Валя никогда не чувствовала тяги к абстракциям и действительно спала, уютная, как заяц в мультике. Что же, тем лучше: от бездны защищала, думать вслух не мешала. Всякий придумывает себе конструкцию, позволяющую жить: уродина полагает себя «зато умной», изгой верит, что с него начнется новое человечество.
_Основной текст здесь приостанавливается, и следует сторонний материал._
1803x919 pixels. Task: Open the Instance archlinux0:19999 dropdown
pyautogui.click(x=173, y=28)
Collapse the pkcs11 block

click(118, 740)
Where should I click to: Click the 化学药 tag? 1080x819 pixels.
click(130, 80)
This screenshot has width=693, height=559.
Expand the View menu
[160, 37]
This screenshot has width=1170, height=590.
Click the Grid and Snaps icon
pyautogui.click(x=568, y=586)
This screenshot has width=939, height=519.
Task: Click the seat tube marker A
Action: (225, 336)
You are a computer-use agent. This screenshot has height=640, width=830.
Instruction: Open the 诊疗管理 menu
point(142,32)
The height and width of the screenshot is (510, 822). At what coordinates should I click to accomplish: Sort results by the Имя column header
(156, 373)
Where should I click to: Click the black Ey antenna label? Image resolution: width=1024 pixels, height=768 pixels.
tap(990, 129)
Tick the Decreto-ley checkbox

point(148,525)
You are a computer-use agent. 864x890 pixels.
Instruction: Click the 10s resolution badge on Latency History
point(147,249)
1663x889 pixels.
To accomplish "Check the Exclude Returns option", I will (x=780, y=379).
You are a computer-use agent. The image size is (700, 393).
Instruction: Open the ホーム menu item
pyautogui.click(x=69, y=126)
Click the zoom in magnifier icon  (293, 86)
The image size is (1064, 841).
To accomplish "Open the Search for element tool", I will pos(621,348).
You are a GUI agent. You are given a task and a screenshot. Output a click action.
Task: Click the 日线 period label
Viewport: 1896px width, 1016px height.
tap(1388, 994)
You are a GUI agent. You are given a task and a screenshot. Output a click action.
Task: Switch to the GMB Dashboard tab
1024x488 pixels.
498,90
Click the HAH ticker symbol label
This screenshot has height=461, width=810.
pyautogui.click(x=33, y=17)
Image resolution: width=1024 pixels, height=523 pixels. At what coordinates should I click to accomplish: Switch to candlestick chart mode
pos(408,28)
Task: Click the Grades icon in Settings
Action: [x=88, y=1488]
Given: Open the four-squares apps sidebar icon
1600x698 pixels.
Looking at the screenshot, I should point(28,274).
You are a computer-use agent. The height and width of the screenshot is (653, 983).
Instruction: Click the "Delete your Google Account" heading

Что это было за новое человечество, Свиридов смог убедиться на дне рождения Волошина — вот уж подлинно на дне.
11
День рождения Волошина отмечался в пятницу, двадцать пятого октября. Журналист собрал почти всю их компанию — всех, с кем Свиридов периодически виделся; девочек было всего пять, и Волошин рассчитал верно. Версии списка — главные темы мужских разговоров — интересовали их всех гораздо больше, чем девочки. Пришла Наташа Драгоманова, жеманная и визгливая, Катя Булатова, та самая, с длинными зубами и заискивающей улыбкой; еще три не особенно заметных девицы, которых Свиридов знал только в лицо. Валя, которую намеревался привести он сам, была в тот вечер занята на волонтерстве; Свиридов, понятно, заподозрил, что у них с Волошиным особые дела по организации марша, лучше не обсуждать при всех. «Нет, нет, что ты. Может, я успею, потом забегу».